▸ **WHAT YOU HAVE TO DO**
Write out all of the lines below, exactly and completely.

▸ **LISTED RECORDS**
┌──

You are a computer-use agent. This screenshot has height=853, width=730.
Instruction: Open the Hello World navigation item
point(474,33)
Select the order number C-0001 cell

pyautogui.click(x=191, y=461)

└──

▸ **RESPONSE TO THE TASK**
You are a computer-use agent. This screenshot has height=853, width=730.
Instruction: Open the Hello World navigation item
point(474,33)
Select the order number C-0001 cell

pyautogui.click(x=191, y=461)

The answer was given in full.